═══ DATA LISTING

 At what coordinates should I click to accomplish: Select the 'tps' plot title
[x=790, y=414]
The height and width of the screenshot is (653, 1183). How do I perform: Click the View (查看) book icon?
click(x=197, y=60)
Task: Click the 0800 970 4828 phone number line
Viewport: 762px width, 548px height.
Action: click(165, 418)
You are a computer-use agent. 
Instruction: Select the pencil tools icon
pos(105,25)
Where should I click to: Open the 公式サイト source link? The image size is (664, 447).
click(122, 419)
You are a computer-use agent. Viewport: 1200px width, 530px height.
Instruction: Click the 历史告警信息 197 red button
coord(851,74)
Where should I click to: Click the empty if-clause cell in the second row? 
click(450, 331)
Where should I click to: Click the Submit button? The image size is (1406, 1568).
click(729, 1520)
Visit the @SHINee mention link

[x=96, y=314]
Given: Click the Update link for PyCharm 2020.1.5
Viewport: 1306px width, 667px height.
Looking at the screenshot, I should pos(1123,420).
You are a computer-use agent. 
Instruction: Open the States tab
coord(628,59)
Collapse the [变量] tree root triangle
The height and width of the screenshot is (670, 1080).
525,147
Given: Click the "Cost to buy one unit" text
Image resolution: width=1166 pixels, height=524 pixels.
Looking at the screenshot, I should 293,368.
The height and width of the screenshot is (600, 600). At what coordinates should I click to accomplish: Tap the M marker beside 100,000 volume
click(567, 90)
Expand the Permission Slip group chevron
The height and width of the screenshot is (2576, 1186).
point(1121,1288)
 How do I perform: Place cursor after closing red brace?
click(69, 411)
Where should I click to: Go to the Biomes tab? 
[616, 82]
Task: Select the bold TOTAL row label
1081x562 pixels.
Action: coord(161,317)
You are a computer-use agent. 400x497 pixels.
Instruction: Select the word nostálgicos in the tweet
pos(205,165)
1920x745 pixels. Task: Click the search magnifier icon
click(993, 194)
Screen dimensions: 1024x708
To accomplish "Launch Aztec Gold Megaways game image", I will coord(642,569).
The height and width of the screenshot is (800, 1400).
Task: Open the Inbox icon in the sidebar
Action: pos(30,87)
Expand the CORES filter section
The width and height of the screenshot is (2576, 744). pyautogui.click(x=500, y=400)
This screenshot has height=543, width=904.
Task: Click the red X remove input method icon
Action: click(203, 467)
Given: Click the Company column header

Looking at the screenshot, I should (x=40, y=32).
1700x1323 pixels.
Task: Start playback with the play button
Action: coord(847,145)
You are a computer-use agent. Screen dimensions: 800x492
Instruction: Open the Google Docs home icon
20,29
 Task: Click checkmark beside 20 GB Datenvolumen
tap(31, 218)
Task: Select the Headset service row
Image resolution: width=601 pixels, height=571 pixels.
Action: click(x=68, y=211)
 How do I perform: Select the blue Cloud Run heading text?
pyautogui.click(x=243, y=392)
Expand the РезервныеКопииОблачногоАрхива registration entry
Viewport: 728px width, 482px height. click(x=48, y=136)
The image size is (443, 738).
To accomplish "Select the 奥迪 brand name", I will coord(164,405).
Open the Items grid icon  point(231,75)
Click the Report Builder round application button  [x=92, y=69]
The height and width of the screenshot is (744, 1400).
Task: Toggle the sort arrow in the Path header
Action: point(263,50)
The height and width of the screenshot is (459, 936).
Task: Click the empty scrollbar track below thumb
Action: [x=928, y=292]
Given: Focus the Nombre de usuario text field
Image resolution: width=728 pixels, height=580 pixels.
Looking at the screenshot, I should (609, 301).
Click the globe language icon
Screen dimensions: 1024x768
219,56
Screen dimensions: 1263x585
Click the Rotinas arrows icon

══════

EXERCISE BRIEF —
Please print the lines from the one containing "Given: Focus the Nombre de usuario text field" through the last line of the material, exactly, and leave out all other lines.

REPLY TO THE TASK —
Given: Focus the Nombre de usuario text field
Image resolution: width=728 pixels, height=580 pixels.
Looking at the screenshot, I should (609, 301).
Click the globe language icon
Screen dimensions: 1024x768
219,56
Screen dimensions: 1263x585
Click the Rotinas arrows icon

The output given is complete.